BOOK THE FIFTH
11. Chapter the Last
(continued)
In the garden was found a skeleton with a key by its bony hand, and near it
a bag of coins. This is believed to have been the master of the house--the
unfortunate Diomed, who had probably sought to escape by the garden, and
been destroyed either by the vapors or some fragment of stone. Beside some
silver vases lay another skeleton, probably of a slave.

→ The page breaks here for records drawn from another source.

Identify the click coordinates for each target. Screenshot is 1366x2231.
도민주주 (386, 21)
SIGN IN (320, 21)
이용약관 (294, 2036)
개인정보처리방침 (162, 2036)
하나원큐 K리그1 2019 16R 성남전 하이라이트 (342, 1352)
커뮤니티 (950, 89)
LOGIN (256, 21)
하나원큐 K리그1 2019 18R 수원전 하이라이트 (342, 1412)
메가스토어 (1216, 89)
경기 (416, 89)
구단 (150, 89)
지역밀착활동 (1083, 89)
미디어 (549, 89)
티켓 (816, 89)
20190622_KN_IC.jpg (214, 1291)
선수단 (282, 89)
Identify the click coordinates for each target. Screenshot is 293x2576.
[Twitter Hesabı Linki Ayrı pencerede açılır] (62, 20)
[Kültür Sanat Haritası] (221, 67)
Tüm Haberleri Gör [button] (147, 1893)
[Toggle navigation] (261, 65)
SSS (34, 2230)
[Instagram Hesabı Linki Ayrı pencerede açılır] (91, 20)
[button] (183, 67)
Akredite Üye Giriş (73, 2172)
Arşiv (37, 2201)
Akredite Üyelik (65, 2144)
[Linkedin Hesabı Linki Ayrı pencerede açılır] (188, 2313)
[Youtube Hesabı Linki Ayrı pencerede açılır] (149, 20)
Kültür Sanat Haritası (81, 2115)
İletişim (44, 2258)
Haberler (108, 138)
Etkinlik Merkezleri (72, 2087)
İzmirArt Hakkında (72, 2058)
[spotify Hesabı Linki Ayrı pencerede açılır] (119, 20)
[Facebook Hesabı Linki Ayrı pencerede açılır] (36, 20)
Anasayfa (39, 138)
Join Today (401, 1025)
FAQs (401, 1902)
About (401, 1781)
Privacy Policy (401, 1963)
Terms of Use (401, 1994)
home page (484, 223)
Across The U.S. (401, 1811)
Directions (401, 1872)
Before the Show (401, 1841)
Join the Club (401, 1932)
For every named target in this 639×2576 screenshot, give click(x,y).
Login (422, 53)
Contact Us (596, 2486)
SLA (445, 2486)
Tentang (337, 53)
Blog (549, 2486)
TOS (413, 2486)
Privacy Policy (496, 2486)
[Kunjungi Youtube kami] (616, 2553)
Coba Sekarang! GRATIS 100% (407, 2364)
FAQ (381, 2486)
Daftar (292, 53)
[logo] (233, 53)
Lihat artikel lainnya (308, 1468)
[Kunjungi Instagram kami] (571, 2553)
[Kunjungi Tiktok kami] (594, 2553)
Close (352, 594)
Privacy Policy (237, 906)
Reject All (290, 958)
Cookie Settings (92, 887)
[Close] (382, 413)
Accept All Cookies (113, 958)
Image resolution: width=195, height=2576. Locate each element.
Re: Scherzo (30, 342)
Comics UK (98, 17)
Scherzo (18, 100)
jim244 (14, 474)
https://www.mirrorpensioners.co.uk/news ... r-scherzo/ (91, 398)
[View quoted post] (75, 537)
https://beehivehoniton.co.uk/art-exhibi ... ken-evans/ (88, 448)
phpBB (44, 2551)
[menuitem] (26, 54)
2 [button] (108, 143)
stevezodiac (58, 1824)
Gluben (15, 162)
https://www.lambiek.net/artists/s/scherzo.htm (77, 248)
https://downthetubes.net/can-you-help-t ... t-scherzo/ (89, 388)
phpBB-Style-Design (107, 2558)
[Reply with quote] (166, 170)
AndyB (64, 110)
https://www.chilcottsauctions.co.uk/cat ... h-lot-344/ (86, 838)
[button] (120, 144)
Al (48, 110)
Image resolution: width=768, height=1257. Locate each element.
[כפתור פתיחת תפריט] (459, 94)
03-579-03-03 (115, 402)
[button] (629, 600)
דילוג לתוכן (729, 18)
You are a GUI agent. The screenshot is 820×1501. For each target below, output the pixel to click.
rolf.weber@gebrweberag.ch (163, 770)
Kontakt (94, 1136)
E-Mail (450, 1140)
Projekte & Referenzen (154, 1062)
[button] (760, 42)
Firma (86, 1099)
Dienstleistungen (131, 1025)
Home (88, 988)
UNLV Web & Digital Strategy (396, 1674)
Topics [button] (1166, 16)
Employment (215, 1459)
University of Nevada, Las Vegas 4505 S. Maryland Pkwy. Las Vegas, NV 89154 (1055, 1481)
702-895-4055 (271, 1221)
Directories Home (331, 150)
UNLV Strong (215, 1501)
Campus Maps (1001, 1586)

The houses of Sallust and of Pansa, the Temple of Isis, with the juggling
concealments behind the statues--the lurking-place of its holy oracles--are
now bared to the gaze of the curious. In one of the chambers of that temple
was found a huge skeleton with an axe beside it: two walls had been pierced
by the axe--the victim could penetrate no farther. In the midst of the city
was found another skeleton, by the side of which was a heap of coins, and
many of the mystic ornaments of the fane of Isis. Death had fallen upon him
in his avarice, and Calenus perished simultaneously with Burbo! As the
excavators cleared on through the mass of ruin, they found the skeleton of a
man literally severed in two by a prostrate column; the skull was of so
striking a conformation, so boldly marked in its intellectual as well as its
worse physical developments, that it has excited the constant speculation of
every itinerant believer in the theories of Spurzheim who has gazed upon
that ruined palace of the mind. Still, after the lapse of ages, the
traveler may survey that airy hall within whose cunning galleries and
elaborate chambers once thought, reasoned, dreamed, and sinned, the soul
of Arbaces the Egyptian.
Viewing the various witnesses of a social system which has passed
from the world for ever---a stranger, from that remote and barbarian
Isle which the Imperial Roman shivered when he named, paused amidst
the delights of the soft Campania and composed this history!